↓
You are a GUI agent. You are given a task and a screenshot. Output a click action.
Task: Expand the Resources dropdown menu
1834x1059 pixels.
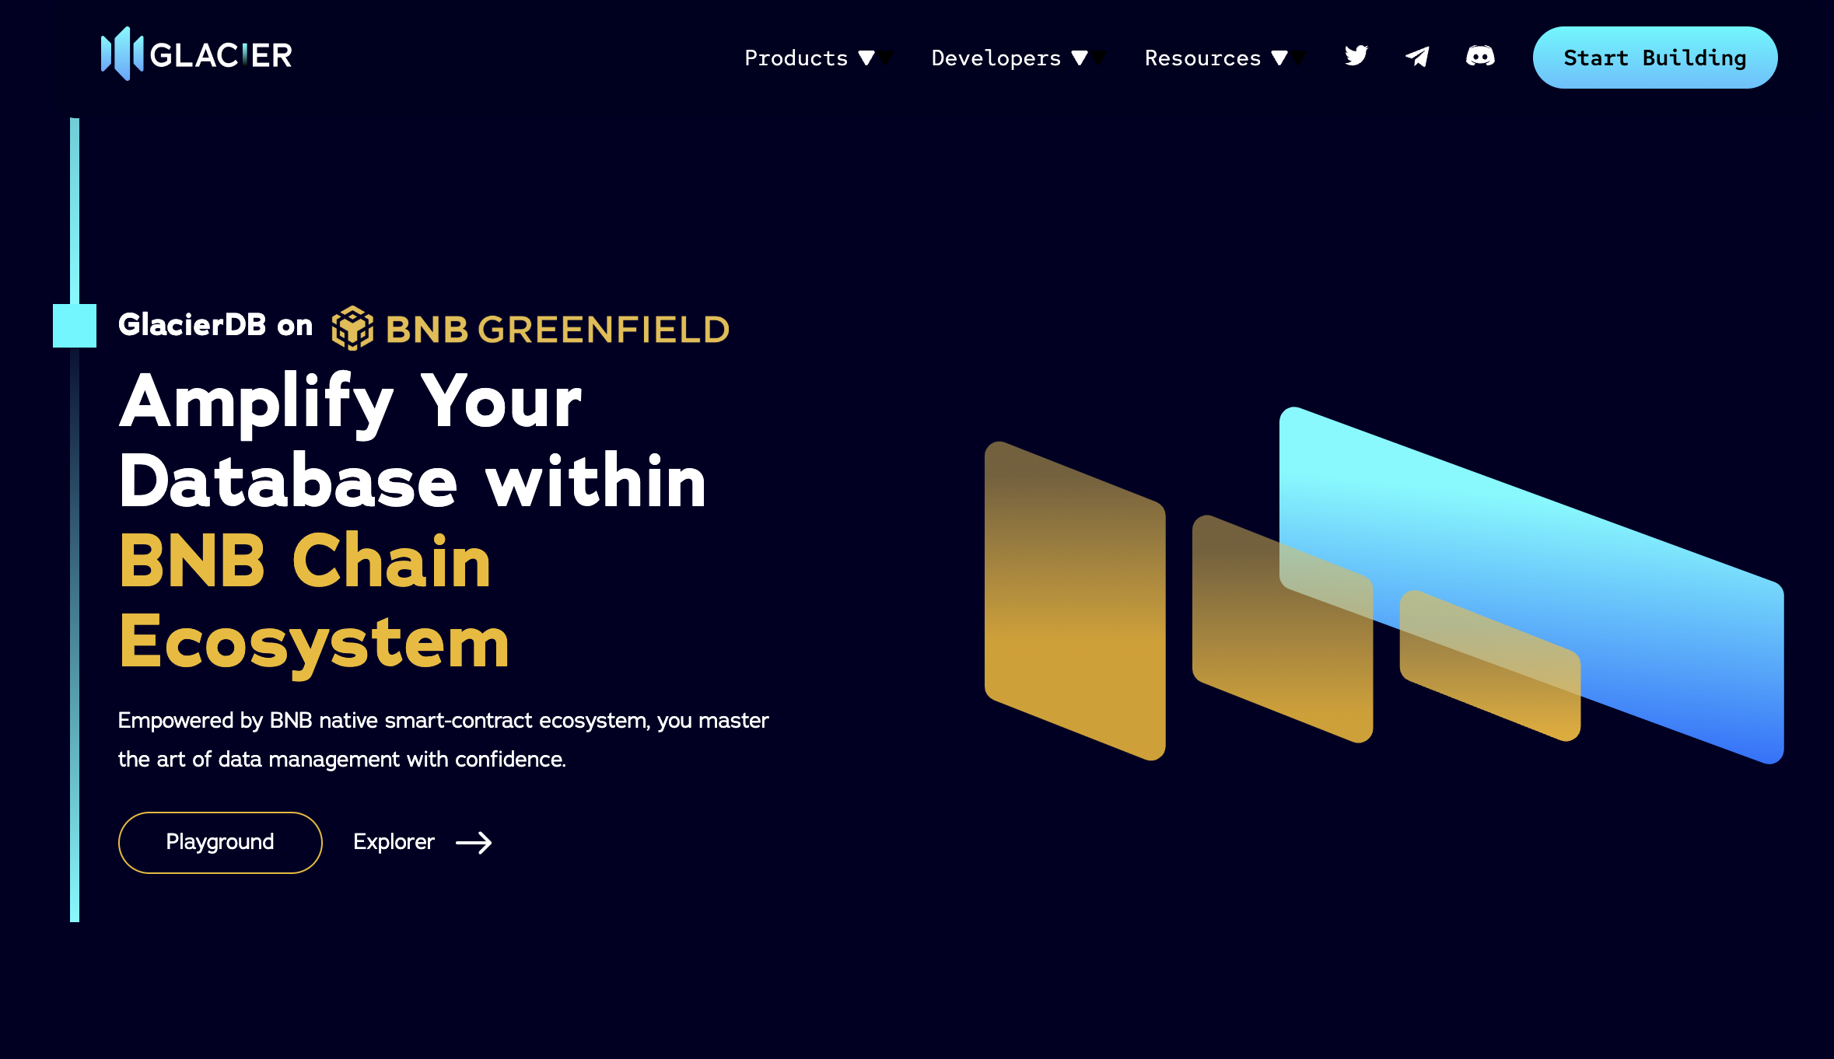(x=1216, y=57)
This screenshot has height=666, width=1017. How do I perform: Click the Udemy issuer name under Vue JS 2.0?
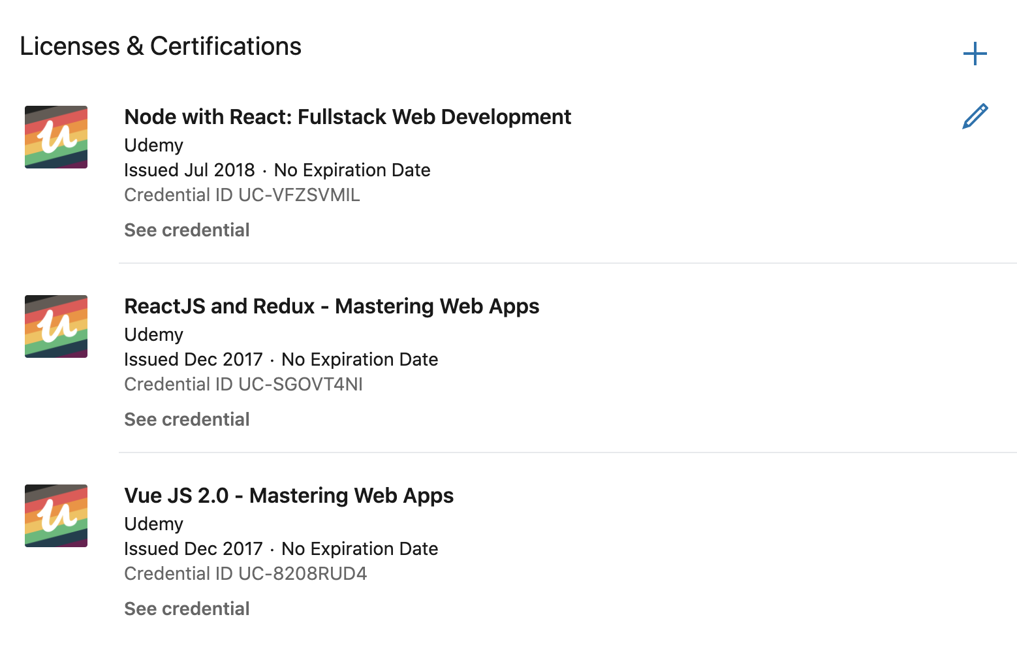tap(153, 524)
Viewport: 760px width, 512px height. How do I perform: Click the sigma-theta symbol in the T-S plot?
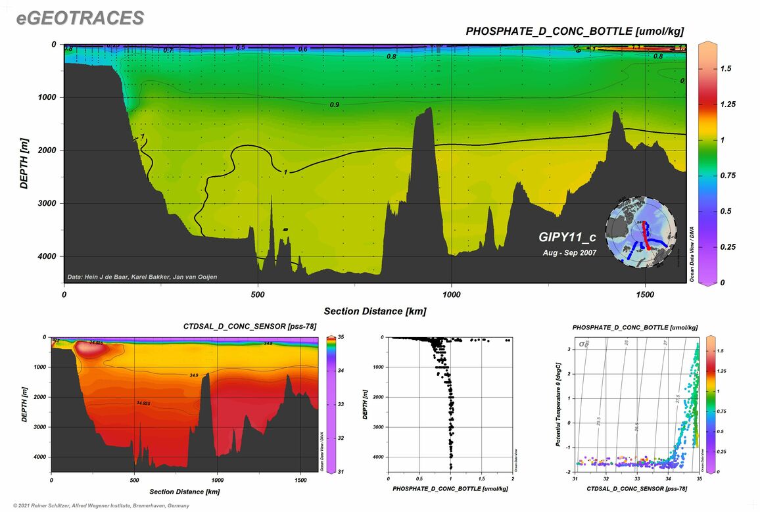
↑
- What needs to be done:
With the pictures left out, return the listing above exactly as it stands.

- Response to this exercise:
You are a GUI agent. You are given a task and a screenshot. Output a click action.
Task: Expand the Resources dropdown menu
1834x1059 pixels.
(x=1216, y=57)
This screenshot has height=666, width=1017. How do I perform: Click the Udemy issuer name under Vue JS 2.0?
tap(153, 524)
Viewport: 760px width, 512px height. How do I perform: Click the sigma-theta symbol in the T-S plot?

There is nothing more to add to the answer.